Task instructions: Everything from the line holding "You are a GUI" through the last line below must be repeated exactly, and nothing else.

Supplied records:
-----

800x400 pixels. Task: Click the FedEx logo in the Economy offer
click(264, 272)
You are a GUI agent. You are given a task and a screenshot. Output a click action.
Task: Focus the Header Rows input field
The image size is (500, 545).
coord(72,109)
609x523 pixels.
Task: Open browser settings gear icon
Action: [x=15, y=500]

-----

Response to this exercise:
You are a GUI agent. You are given a task and a screenshot. Output a click action.
Task: Focus the Header Rows input field
The image size is (500, 545).
coord(72,109)
609x523 pixels.
Task: Open browser settings gear icon
Action: [x=15, y=500]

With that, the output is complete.